イギリスの「NHS Blood and Transplant(国民健康保険の血液と移植部門)」が、ヒト幹細胞から培養された赤血球を人体に輸血する臨床実験をおこなった。今後、安全性と有効性が証明されれば、大きな変化を起こせる可能性があるという。
実験室内で培養された赤血球の輸血に関する実験は、これが世界初。この赤血球が人間の体の中でどれくらい存在するのかが調べられたとのこと。
そして、研究者たちによれば、通常の輸血血液と比較して培養された赤血球は、すべてが若い状態にあり、より長く、より効果的に働く可能性があるのだとか。通常の輸血血液には、寿命間近の赤血球も含まれていることが大きな理由だという。
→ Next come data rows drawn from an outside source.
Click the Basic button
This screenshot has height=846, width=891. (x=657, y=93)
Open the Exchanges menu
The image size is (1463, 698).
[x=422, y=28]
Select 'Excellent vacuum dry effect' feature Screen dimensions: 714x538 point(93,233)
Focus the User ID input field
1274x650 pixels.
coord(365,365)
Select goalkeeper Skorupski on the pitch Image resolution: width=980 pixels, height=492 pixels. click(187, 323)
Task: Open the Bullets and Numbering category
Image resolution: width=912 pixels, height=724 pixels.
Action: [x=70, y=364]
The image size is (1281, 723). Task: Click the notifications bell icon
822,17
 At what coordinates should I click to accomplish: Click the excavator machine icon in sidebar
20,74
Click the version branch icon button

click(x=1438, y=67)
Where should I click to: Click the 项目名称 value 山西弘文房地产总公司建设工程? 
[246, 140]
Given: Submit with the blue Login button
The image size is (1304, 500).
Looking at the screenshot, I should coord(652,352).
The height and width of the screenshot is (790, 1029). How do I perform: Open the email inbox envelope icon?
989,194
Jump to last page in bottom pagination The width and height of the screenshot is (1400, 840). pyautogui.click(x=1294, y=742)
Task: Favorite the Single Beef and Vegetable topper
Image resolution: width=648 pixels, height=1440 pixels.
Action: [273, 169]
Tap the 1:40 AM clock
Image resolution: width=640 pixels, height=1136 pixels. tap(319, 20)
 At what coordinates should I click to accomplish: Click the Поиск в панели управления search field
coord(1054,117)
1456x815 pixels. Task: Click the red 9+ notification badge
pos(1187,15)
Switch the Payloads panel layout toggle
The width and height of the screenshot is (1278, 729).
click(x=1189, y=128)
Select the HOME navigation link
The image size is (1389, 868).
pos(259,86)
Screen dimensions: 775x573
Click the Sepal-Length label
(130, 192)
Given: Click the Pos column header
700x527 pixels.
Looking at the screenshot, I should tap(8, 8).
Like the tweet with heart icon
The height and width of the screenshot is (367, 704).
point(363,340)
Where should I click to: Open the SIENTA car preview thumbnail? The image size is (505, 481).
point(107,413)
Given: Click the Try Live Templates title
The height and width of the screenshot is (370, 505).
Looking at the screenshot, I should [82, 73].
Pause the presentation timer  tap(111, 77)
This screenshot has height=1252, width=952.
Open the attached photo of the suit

もしも研究者たちの予想が正しければ、定期的に輸血を必要とする患者の輸血回数を減らせ、合併症を引き起こすリスクを低められるとのこと。また、希少な血液型の患者を治療するうえでも大いに役立つそう。
現在、臨床実験の被験者は合計2人。今後、研究者たちは10人に被験者を増やし、実験を続けていくという。正式な結果が出るのは少し先になりそうだが、培養技術によって私たちの生活は大きく変わる可能性がありそうだ。